What the task requires
Rewrite the lines from the first one through the line containing "tap(528, 178)", putting "tick" in place of "label" and leaving everything else unchanged.
## begin Material provided
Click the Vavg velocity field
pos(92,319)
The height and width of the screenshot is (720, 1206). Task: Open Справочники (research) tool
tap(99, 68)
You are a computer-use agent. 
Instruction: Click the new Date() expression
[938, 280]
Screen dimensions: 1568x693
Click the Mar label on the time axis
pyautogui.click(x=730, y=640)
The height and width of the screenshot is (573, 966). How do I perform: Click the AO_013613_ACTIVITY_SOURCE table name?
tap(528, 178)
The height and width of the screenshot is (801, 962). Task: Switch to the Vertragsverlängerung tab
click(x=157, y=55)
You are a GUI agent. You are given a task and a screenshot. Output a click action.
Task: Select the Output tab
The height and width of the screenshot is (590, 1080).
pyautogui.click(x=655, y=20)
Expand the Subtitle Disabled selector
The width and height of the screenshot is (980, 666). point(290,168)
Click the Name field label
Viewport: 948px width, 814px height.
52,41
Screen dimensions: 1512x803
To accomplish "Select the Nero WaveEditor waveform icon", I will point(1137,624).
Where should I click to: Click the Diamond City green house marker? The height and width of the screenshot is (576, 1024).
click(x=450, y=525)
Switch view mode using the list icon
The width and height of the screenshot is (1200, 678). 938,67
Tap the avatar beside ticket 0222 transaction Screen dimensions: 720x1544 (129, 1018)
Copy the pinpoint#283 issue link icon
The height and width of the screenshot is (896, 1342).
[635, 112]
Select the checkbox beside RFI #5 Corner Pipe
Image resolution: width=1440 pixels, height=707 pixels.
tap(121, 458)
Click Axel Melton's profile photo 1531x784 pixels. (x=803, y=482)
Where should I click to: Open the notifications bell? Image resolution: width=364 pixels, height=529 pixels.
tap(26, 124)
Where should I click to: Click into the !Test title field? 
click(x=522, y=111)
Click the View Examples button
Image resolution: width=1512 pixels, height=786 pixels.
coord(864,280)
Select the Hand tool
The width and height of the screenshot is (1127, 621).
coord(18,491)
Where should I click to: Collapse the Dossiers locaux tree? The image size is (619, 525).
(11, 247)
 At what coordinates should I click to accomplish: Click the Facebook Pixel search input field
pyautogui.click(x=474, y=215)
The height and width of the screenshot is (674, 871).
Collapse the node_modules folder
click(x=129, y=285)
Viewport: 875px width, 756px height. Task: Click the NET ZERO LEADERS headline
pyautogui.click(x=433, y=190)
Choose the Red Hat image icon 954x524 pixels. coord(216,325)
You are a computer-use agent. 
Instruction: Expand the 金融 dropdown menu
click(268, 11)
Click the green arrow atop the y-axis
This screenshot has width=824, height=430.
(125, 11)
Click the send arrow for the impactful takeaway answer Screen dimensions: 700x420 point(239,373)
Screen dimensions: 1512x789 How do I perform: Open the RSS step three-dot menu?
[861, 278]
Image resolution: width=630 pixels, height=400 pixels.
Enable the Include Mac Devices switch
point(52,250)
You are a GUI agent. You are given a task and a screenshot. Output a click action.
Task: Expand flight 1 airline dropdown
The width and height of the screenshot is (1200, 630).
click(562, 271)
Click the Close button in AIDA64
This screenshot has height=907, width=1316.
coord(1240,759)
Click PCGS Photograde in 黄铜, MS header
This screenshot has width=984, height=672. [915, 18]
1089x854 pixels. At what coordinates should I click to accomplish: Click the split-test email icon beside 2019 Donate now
## end Material provided
Response to this task
Click the Vavg velocity field
pos(92,319)
The height and width of the screenshot is (720, 1206). Task: Open Справочники (research) tool
tap(99, 68)
You are a computer-use agent. 
Instruction: Click the new Date() expression
[938, 280]
Screen dimensions: 1568x693
Click the Mar tick on the time axis
pyautogui.click(x=730, y=640)
The height and width of the screenshot is (573, 966). How do I perform: Click the AO_013613_ACTIVITY_SOURCE table name?
tap(528, 178)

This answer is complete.